This would not be the first time the Tanzanian government has been criticised over its handling of deadly diseases and its lack of transparency. Last year, the WHO issued a rare public rebuke against the Tanzanian government for its failure to provide detailed information on suspected Ebola cases in the country – an allegation the government has denied

In 2016, Magufuli also fired Mwele Malecela, then director-general of the National Institute of Medical Research, for going public with a report that detailed findings of the Zika virus among the Tanzanian population. Malecela now heads the department of control of neglected tropical diseases at the WHO. 

Last year, during a political rally, Magufuli admitted to firing Malecela because she was sent by “imperialists” to “announce we have the disease so that tourists would not come to our country”. 

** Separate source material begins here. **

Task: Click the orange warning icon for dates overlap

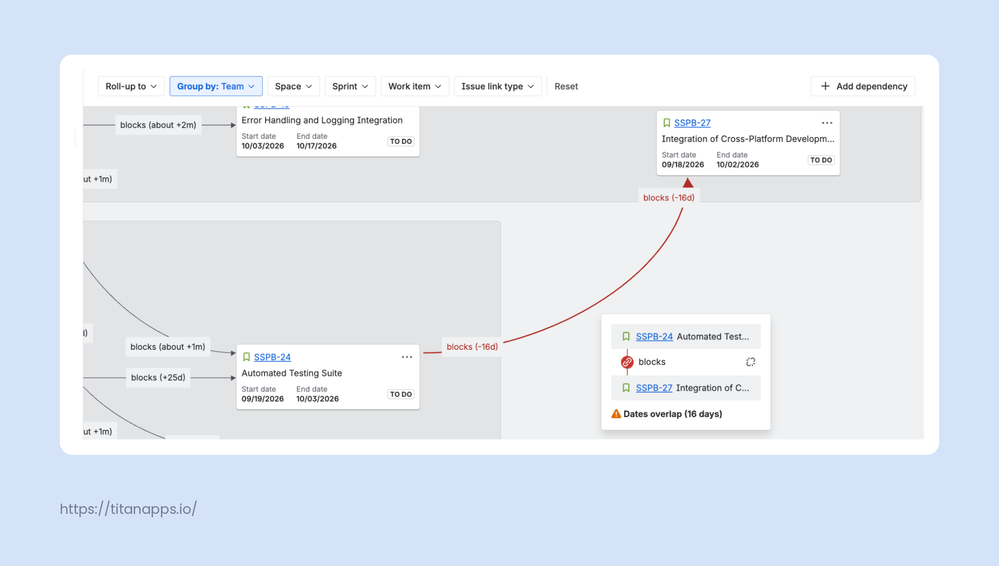Action: coord(616,414)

For Mbowe, he feels lucky that his son was one of the first to contract the virus – before the hospitals become overwhelmed with patients. 

“In the near future, the magnitude of patients that will start flowing into the hospitals will be so big that we’re not going to be able to cope,” Mbowe said. “How many unlucky families out there are going to become the victims of this?”

“The rest of the world is locking down. But in Tanzania the bars and restaurants are open. We’re functioning as if nothing is happening. Our preparedness is hoping that God protects us. But God will not protect people who cannot protect themselves.”